WORK REQUIRED: Convert the part of the items that opens with the line containing "You are a GUI" and runs through the end of the items into a Markdown table with the columns Row and Text. Number each line and skip blank lines and pictures.

SUPPLIED RECORDS:
+-------+

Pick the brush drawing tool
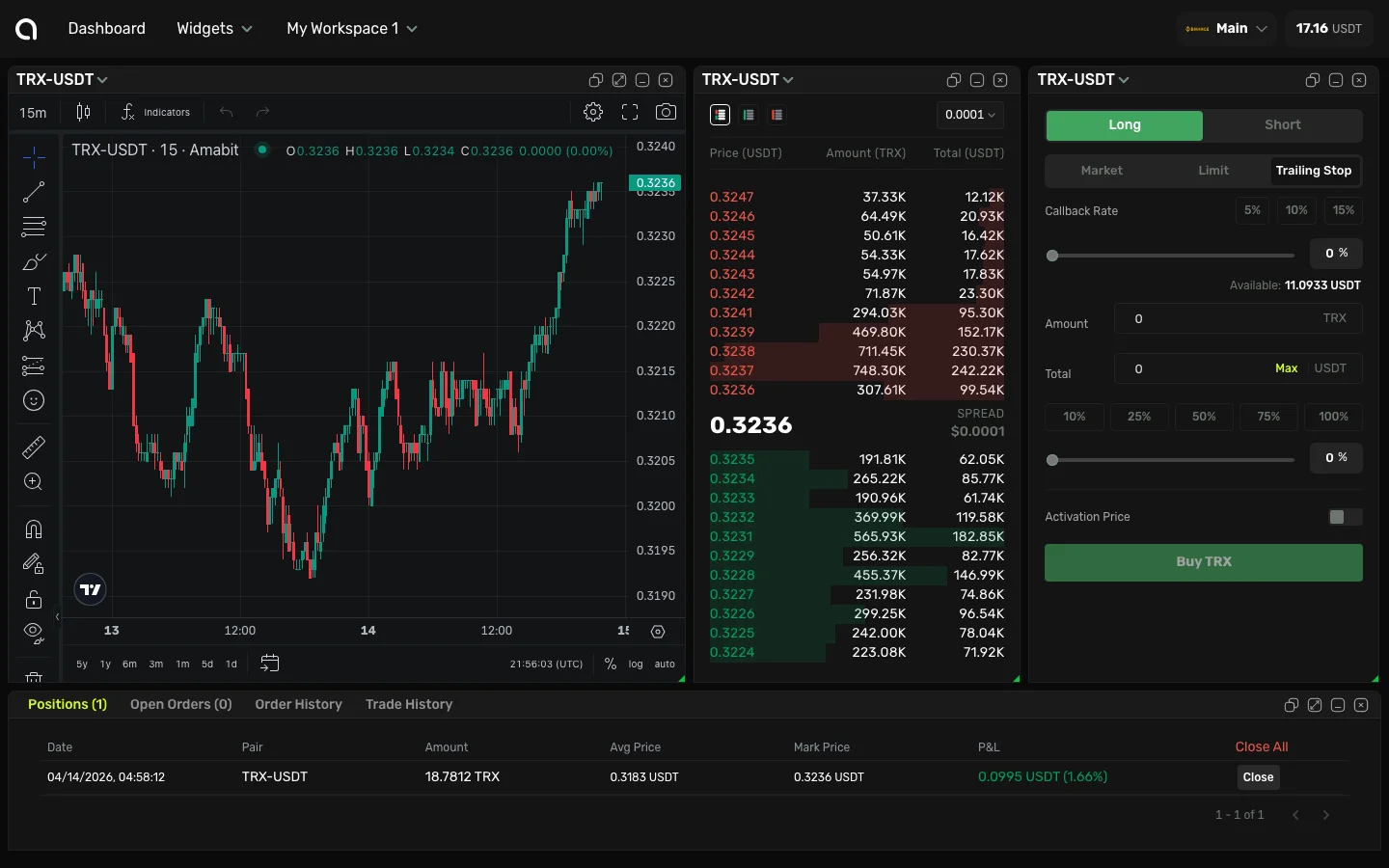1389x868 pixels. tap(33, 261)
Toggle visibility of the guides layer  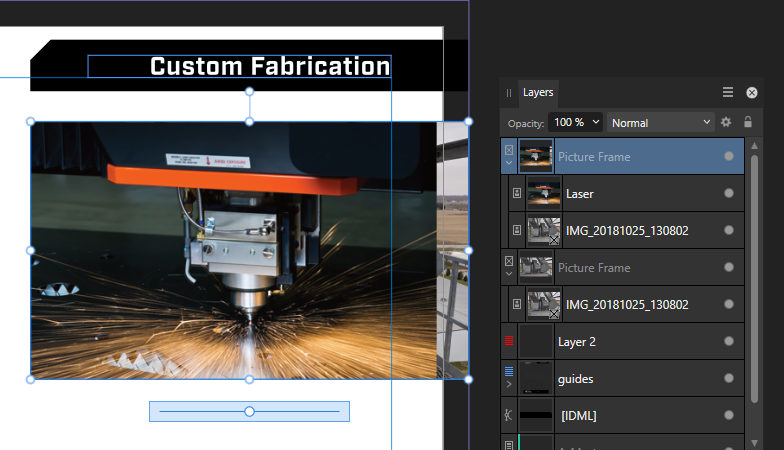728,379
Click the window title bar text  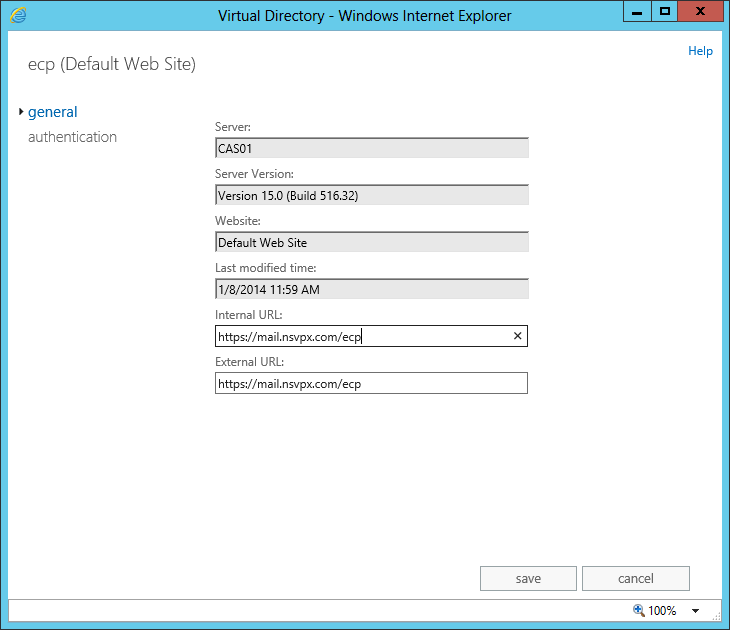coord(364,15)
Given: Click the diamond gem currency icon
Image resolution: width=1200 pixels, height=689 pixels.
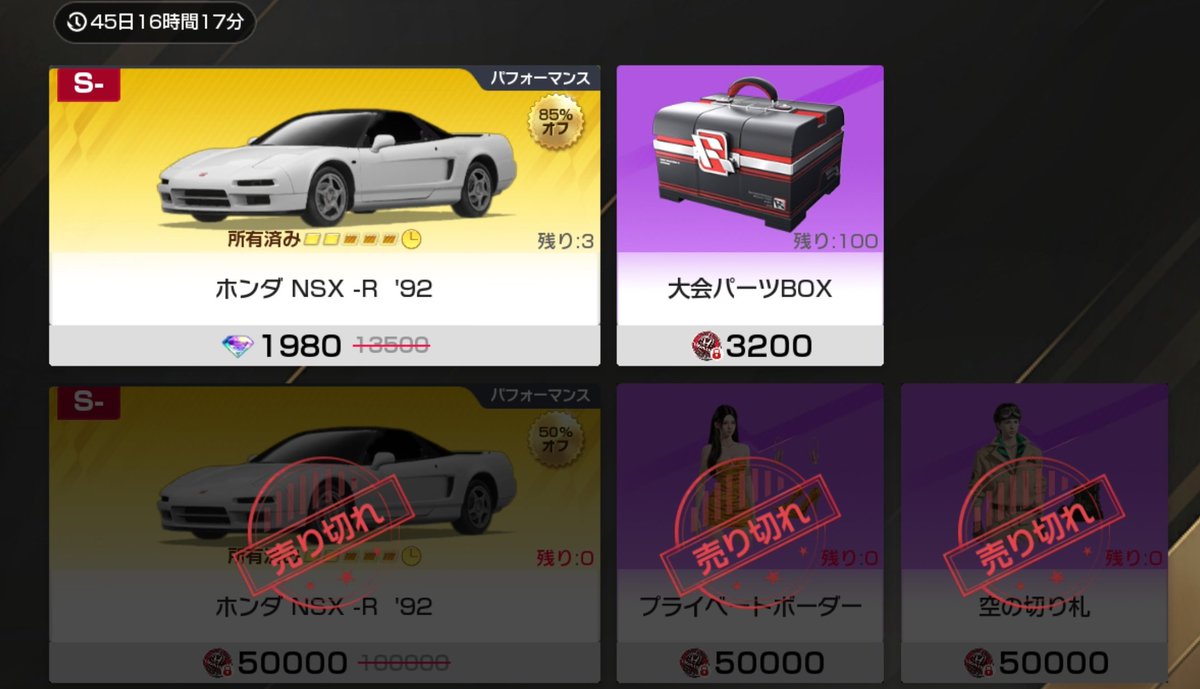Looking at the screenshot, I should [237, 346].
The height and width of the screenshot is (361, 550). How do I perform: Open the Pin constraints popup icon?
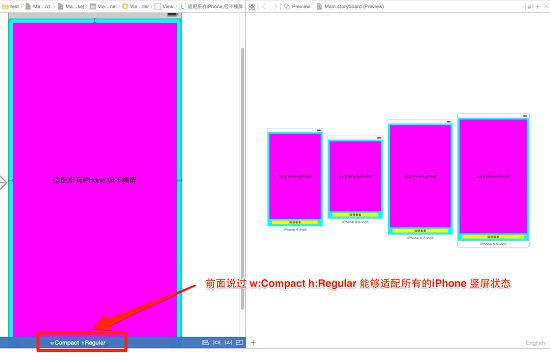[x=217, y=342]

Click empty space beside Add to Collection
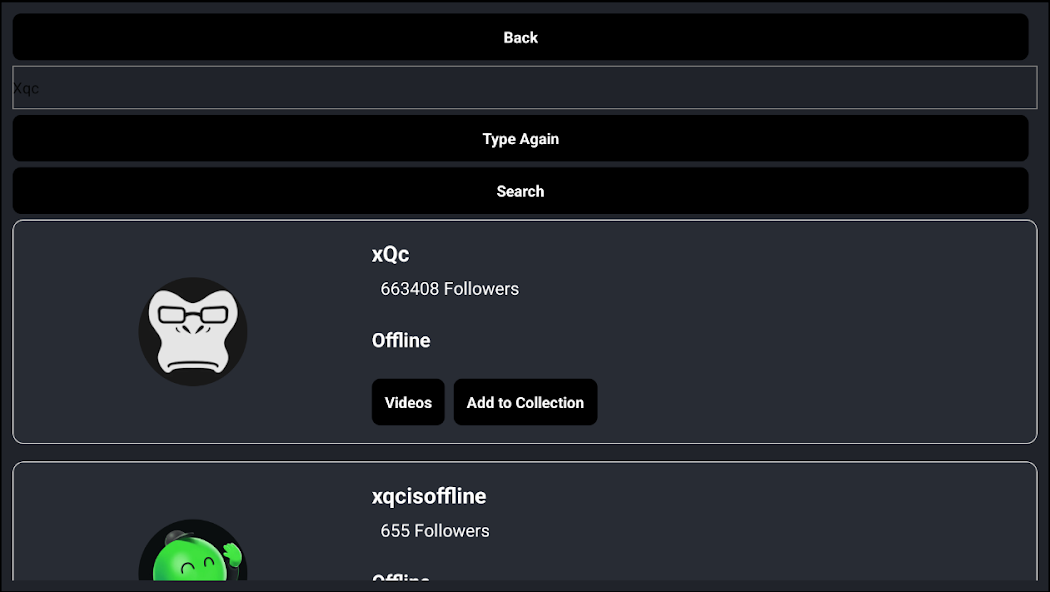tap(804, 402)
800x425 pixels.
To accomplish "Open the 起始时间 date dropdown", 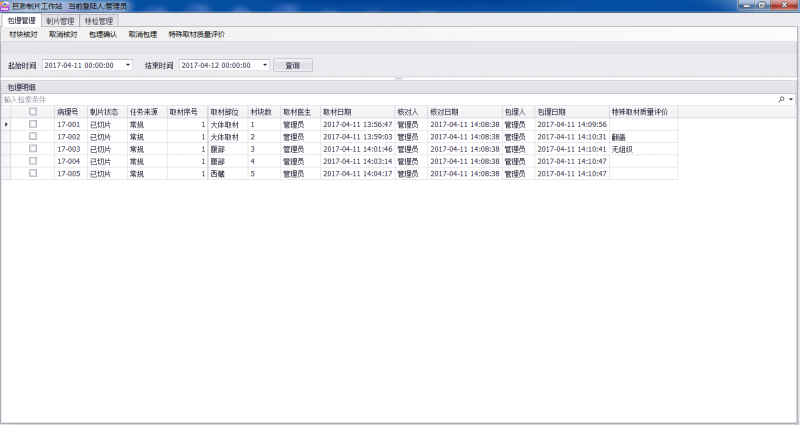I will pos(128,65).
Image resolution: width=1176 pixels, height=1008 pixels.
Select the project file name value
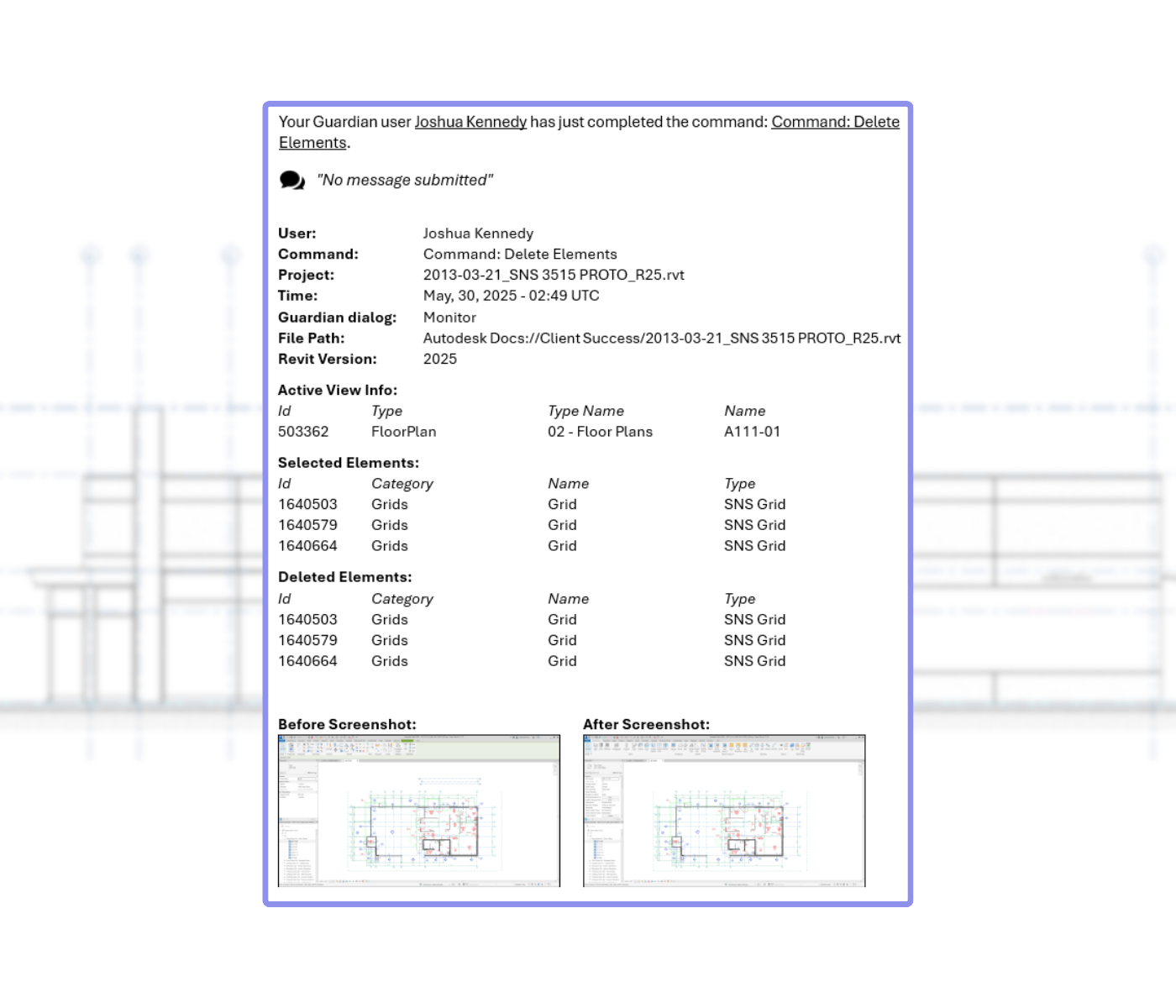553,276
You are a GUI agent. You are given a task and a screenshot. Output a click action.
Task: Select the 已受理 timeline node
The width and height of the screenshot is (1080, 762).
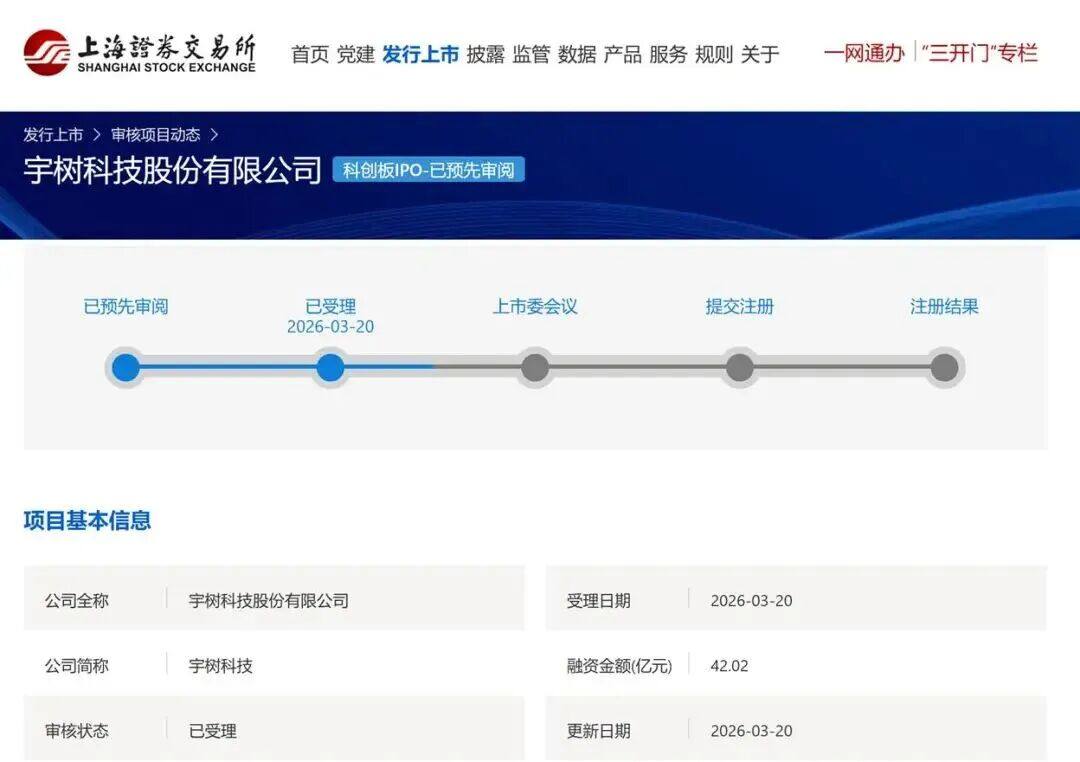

+-------+

TASK RESULT:
| Row | Text |
|---|---|
| 1 | You are a GUI agent. You are given a task and a screenshot. Output a click action. |
| 2 | Task: Select the 已受理 timeline node |
| 3 | The width and height of the screenshot is (1080, 762). |